Karena itu, nama Mas Dedy yang langsung pop up di kepala gw begitu harus cari surat rekomendasi untuk urusan aplikasi sekolah S2, salah satunya ke SOAS. Gw tadinya ragu-ragu mau ngontak dia. Siapalah gw sehingga dia mesti inget sama gw kan? Pada akhirnya sih gw gak pernah bener-bener tau, dia inget gw atau enggak, hehe. Yang jelas dia welcome ketika gw minta rekomendasi dari dia. Superb.
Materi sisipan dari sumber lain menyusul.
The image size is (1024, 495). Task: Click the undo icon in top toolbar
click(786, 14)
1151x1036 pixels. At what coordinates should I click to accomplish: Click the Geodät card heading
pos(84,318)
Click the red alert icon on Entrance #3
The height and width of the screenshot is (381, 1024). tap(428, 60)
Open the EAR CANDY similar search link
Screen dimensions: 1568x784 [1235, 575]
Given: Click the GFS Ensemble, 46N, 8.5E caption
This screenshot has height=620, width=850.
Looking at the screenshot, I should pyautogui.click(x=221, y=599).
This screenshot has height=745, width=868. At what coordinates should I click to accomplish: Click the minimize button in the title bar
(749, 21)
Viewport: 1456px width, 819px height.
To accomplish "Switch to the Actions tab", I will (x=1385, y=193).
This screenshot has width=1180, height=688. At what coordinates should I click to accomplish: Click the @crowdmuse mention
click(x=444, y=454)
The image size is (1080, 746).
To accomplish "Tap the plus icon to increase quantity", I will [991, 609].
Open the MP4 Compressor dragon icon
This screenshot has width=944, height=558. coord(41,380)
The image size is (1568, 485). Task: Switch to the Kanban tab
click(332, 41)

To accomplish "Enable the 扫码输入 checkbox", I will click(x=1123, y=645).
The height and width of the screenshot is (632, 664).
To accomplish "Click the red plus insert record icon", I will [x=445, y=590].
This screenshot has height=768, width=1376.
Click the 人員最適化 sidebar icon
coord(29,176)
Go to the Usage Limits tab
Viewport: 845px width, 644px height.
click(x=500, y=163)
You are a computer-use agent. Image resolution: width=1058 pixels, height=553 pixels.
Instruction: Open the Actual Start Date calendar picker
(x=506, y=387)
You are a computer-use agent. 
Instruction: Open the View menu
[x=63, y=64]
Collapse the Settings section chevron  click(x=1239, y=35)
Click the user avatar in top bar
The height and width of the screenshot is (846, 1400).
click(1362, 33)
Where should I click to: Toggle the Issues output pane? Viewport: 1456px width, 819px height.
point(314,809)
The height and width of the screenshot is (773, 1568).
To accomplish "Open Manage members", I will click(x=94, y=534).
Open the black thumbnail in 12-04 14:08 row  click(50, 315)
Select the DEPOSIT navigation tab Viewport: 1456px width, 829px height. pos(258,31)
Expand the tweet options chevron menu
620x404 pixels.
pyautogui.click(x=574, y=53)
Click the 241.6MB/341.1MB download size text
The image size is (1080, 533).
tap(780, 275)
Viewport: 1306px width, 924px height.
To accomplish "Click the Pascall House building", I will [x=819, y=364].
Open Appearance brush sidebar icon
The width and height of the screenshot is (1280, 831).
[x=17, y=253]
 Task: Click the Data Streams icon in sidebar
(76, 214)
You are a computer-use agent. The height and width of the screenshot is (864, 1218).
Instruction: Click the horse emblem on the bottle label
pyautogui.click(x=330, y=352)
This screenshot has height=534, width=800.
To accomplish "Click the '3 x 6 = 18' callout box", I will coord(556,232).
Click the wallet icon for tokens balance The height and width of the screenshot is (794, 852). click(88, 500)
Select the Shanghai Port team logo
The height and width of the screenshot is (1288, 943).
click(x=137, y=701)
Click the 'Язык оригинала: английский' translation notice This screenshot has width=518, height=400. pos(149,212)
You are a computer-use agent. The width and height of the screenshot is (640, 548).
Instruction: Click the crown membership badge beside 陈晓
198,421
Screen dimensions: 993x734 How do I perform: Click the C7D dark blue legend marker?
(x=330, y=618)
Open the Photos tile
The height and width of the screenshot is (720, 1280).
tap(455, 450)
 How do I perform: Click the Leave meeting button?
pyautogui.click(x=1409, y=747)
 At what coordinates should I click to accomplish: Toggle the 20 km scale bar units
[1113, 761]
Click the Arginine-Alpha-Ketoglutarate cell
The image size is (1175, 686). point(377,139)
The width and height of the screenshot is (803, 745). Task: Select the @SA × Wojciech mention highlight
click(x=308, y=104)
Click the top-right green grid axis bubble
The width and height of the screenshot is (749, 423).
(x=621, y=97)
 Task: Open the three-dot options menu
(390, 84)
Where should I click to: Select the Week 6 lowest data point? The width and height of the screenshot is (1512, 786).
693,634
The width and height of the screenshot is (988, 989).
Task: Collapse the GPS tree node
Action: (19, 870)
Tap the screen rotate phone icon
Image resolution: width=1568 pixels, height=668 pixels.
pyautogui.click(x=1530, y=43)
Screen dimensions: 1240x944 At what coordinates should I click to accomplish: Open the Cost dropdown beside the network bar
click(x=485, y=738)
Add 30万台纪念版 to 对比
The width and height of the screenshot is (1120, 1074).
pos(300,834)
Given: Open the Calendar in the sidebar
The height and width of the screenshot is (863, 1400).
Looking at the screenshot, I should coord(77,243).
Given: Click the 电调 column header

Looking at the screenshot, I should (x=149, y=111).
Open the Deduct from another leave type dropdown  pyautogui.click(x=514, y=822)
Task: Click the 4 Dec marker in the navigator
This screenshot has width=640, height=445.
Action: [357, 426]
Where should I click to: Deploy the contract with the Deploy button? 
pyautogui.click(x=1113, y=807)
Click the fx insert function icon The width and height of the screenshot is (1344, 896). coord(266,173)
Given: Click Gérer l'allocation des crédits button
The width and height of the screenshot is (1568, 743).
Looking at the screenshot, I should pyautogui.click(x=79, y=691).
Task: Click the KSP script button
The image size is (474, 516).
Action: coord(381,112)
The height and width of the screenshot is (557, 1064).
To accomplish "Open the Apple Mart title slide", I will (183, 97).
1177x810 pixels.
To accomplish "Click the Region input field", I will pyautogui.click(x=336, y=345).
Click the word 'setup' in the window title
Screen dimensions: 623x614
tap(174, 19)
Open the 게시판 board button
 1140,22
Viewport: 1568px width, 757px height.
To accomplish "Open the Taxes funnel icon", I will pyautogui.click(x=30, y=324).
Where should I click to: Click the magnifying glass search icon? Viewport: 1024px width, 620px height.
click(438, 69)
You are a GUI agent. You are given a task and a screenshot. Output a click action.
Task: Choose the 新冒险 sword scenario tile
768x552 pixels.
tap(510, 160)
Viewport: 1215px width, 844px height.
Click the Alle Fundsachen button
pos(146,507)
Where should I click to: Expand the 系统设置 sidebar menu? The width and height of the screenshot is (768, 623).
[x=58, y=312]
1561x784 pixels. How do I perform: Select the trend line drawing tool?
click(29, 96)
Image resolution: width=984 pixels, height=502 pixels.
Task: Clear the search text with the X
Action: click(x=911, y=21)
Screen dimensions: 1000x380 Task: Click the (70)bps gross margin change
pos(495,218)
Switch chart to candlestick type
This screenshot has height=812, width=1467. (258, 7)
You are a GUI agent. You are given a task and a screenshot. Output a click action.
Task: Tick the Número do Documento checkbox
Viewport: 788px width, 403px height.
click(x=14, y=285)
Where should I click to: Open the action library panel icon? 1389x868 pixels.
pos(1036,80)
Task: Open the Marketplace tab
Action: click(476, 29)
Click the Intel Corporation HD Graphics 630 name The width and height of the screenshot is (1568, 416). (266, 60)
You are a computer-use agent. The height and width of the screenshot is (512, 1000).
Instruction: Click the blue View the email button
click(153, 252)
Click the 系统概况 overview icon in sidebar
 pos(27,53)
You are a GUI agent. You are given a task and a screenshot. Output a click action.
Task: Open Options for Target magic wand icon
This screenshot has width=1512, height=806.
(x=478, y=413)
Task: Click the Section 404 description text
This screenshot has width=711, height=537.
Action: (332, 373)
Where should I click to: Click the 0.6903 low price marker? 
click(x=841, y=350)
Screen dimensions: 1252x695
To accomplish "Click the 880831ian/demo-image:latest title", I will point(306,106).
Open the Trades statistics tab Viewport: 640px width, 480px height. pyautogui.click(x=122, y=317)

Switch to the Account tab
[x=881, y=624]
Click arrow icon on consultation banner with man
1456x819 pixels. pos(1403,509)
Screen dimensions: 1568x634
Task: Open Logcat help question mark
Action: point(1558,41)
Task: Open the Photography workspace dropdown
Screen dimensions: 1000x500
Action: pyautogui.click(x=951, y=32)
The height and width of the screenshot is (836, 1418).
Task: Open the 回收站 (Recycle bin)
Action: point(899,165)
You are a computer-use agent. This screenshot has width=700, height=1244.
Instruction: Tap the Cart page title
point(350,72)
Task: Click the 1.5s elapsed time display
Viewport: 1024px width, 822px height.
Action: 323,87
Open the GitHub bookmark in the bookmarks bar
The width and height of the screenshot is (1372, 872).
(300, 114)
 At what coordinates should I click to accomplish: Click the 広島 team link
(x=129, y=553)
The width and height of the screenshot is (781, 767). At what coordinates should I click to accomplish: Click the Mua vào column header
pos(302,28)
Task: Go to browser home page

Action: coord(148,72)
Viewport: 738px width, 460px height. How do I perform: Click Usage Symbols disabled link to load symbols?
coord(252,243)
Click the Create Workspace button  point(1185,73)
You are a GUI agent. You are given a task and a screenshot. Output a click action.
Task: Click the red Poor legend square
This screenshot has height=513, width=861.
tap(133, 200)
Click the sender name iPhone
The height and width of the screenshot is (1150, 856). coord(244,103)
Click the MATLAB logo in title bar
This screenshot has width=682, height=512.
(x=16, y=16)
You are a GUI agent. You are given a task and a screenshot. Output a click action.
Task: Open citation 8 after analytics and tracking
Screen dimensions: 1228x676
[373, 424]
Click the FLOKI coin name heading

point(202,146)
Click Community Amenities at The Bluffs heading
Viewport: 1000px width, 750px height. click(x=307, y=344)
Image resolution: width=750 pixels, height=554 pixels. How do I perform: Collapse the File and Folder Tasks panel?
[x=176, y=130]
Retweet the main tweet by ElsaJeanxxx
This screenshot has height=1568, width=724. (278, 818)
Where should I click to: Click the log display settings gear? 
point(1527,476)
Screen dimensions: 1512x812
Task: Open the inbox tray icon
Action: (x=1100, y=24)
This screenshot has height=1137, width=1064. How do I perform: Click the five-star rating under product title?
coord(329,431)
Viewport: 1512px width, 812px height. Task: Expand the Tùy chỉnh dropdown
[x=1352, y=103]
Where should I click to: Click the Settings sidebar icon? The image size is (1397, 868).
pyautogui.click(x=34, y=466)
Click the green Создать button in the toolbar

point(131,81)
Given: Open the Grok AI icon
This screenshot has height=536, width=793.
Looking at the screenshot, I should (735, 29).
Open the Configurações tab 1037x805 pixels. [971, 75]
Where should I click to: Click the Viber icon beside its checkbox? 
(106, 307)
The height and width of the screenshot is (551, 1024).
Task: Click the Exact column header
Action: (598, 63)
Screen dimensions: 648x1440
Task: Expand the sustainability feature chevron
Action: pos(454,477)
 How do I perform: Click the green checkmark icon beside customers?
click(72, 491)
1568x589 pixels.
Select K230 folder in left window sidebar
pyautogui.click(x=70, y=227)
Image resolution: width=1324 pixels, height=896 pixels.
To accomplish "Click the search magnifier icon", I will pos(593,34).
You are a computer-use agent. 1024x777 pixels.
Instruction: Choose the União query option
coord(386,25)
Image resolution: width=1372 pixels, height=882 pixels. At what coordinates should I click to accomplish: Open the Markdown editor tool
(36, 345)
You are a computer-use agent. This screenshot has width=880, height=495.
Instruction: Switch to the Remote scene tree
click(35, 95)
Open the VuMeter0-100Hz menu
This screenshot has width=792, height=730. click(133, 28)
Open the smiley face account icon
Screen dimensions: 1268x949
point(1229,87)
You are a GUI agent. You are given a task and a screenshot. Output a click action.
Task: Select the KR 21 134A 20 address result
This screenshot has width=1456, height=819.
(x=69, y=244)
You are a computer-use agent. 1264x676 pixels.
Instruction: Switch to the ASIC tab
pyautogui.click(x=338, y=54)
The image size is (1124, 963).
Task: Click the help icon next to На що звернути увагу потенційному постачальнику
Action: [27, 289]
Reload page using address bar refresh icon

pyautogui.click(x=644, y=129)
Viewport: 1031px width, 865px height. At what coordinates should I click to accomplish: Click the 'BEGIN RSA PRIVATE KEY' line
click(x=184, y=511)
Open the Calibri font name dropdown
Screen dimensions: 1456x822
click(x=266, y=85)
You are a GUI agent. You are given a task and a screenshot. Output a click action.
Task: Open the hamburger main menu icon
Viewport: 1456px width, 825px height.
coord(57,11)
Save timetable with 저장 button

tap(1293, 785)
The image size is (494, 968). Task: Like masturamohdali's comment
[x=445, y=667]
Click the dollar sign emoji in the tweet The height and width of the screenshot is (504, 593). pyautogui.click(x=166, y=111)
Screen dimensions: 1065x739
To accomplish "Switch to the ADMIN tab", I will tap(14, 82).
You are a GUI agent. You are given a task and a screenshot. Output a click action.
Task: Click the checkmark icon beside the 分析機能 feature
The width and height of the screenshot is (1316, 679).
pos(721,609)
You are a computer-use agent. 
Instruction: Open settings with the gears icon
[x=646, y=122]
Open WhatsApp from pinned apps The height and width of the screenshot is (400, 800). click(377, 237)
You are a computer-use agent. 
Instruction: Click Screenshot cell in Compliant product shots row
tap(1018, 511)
Setelah itu urusan bikin surat rekomendasi pun dimulai. Gw akhirnya ketemu sama dia di sebuah rumah di Jalan Proklamasi. Ada tukang jualan soto di depannya, yang dijadiin patokan sama Mas Dedy. Di situ kami bereskan soal surat rekomendasi. Ah betapa dia sangat welcome pada keinginan gw untuk sekolah lagi.

Ketika akhirnya gw keterima di SOAS, gw lapor lagi sama dia. Memberitahukan kabar gembira itu. Sembari trus gw juga mulai sok-sokan belajar-belajar lagi ilmu soal media, dengan mendatangi perpustakaan S2-nya Komunikasi di Salemba. Di situ gw sempet ngobrol lagi sama dia.

Mas Dedy ini penampilannya unik. Old school banget, hehe. A bit clumsy too. Yang khas dari Mas Dedy adalah ngomongnya yang agak gagap. Karena itu juga gw gak pernah berani ngusulin dia jadi narsum buat acara di kantor gw, karena secara auditif kan gak terlalu oke. Walaupun tentu saja Mas Dedy ini tetap sangat mempesona buat gw.

Dalam satu perbincangan gw sama dia, dia nyuruh gw untuk mengajar setelah kelar S2. Abis itu untuk terus lanjut ke S3 dan bikin penelitian. Gw ngajar? Gw S3? Gw bikin penelitian? Gw bengong.

Sebagian dari itu udah saya lakukan, Mas. Thanks for supporting my study back then.

Membaca soal dia di Twitter makin bikin hati jadi sedih. He’s such a great man.

@ifahmi: I’ll be a damned fool teacher if my students remain nothing but “my students”, speaking cut & paste words from my thoughts -Dedy N Hidayat-

@gitaromadhona: Kalau Anda percaya begitu saja apa yg dikatakan dosen atau apa yg dibaca dari buku, maka karier akademik Anda tamat”-Prof. Dedy Nur Hidayat

*mata panas*

Btw, kaos yang dipakai Mas Dedy ini terasa sangat pas. Dia meninggal saat Obama datang. Titi dj ya Mas.